I’d heard people talk about ‘new baby smell’ and assumed it was in the same spectrum as ‘new car smell’. Something along the lines of fabric conditioner and milk. But there’s no describing it, that perfume that’s like a thumbprint, unique to them. That you don’t just learn to recognise your baby’s unique squawk, but you could pick them out of a line-up blindfolded, just by sniffing the top of their head. I lost hours sniffing Harry’s scalp, nuzzling him like something tending its young on the Serengeti. Sometimes, I’d sit in the chair in his nursery, curl him up in my arms like a little prawn, and just rock and hum. It wasn’t for him, he was asleep already. Sometimes I would catch Paul watching me, hovering nervously in the doorway like he had many years ago. I felt momentarily strong, curled around my little prawn baby, basking in my own ability to fall in love.

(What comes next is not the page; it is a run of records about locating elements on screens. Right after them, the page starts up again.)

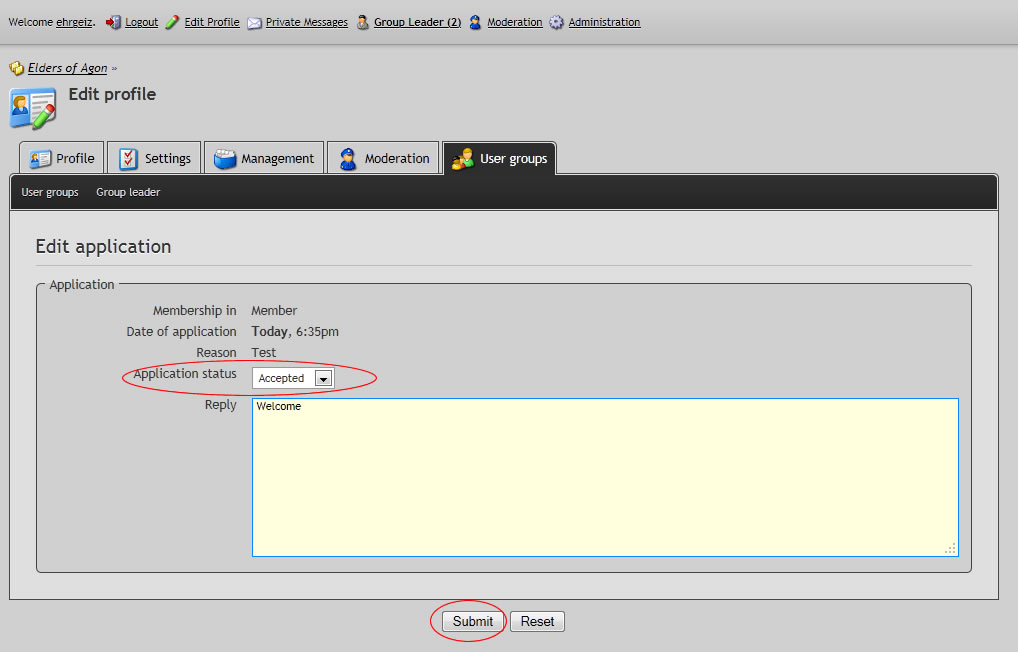Screen dimensions: 1018x652
Task: Click the Accepted dropdown arrow button
Action: [323, 378]
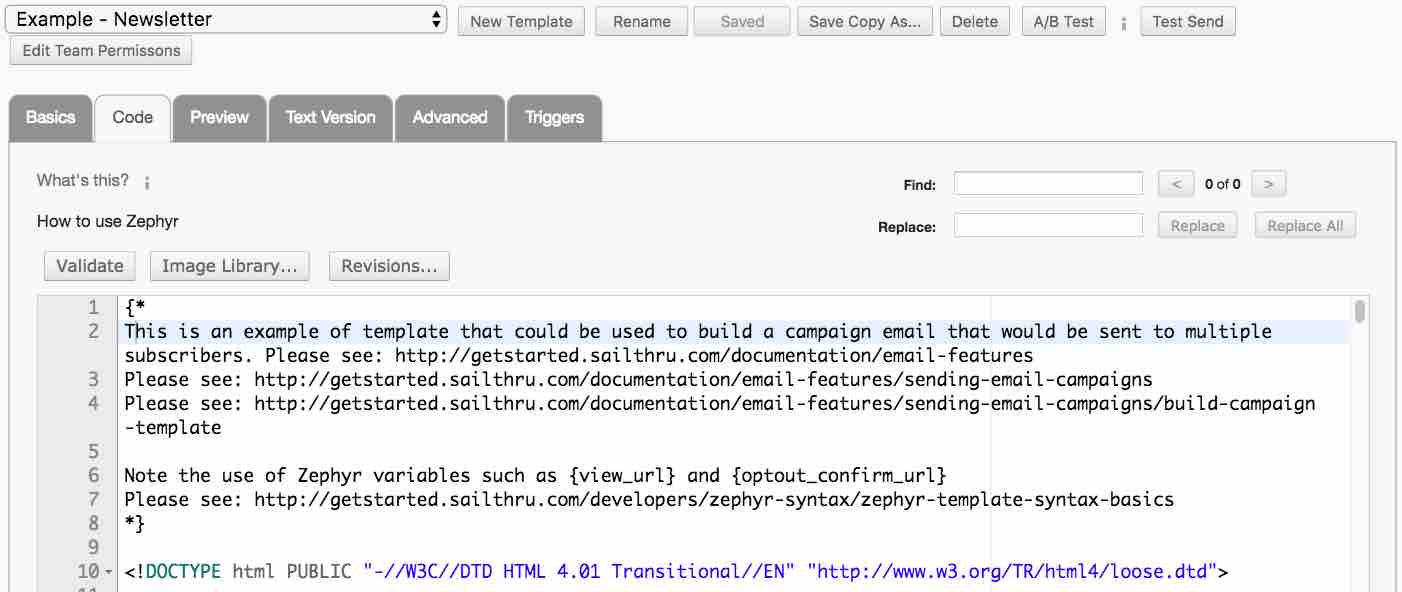
Task: Click Test Send
Action: click(1188, 20)
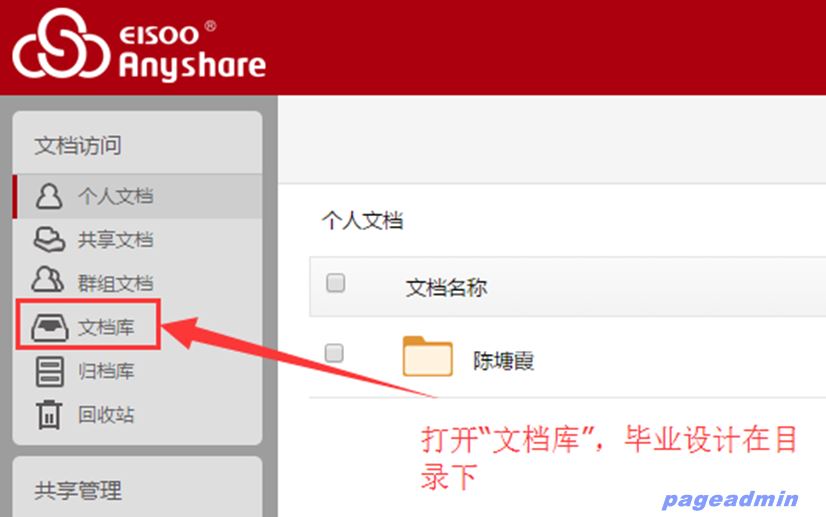Click the person icon beside 个人文档
826x517 pixels.
(48, 196)

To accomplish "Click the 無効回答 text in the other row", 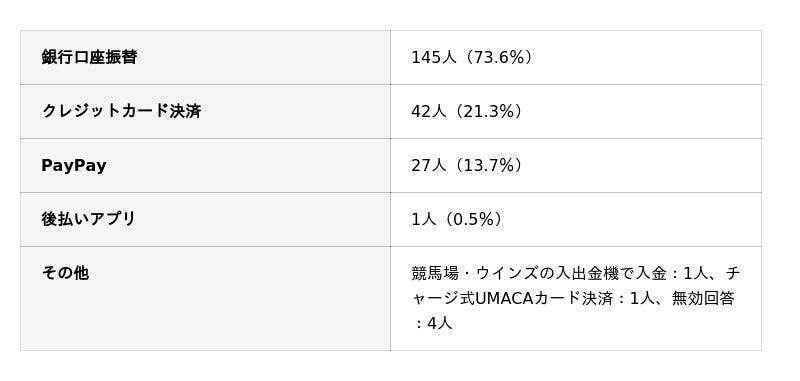I will point(703,298).
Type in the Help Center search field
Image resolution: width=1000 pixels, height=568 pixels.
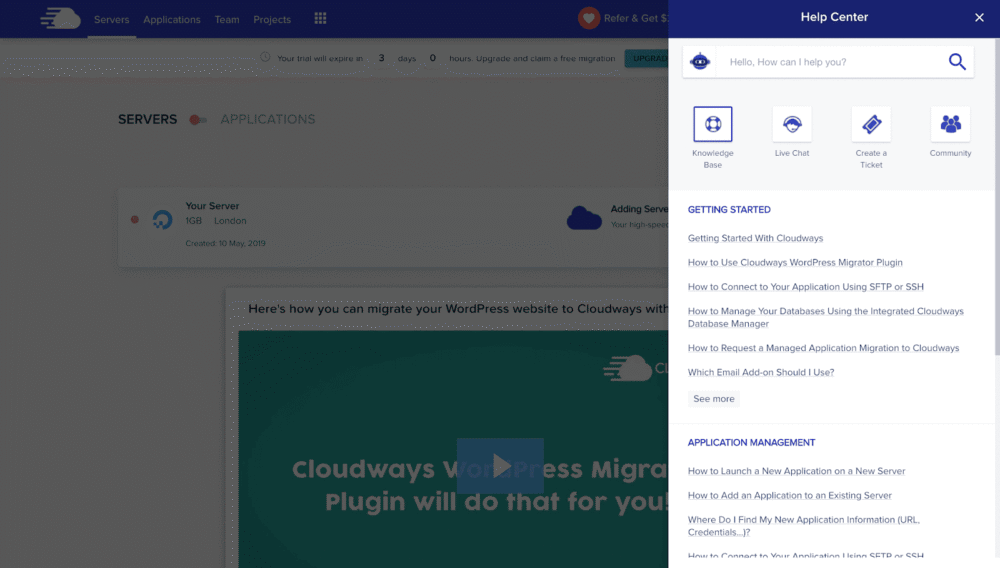[x=830, y=62]
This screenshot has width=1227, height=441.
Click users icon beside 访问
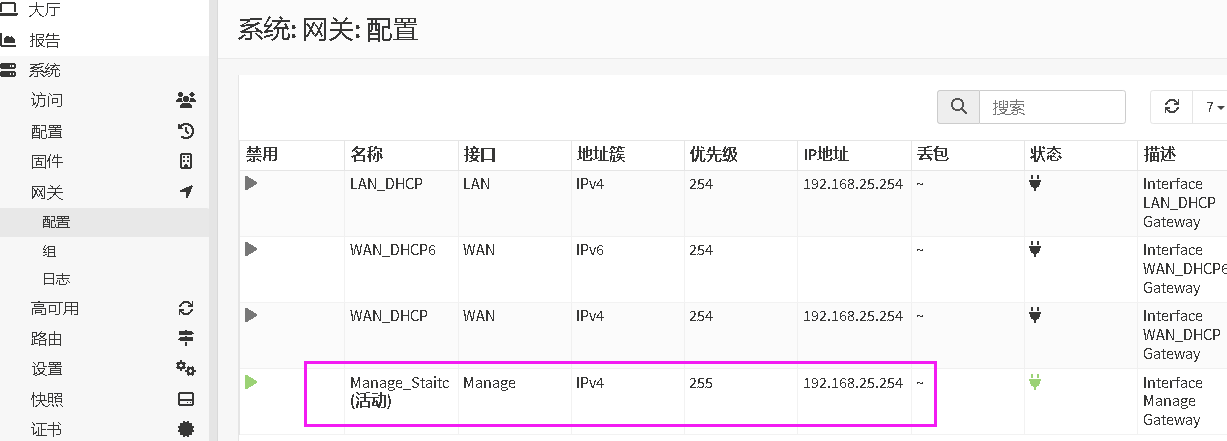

Paul always wanted to be a very hands-on father with Harry. But there’s not a lot of space for a father’s hands early on, and he was back at work so soon. He changed his fair share of nappies, he was very capable and solid. He would take the baby downstairs on weekend mornings, curl him in his nook while he made coffee and read the paper or made notes on upcoming campaigns. It would feel like barely a blink, a morsel of sleep before I would hear the door creak open quietly and the snuffling of a baby preparing to yell for milk, Paul passing him to me apologetically. I was grateful for every minute of sleep I got, but I also wanted to grab Harry from Paul the second I saw them.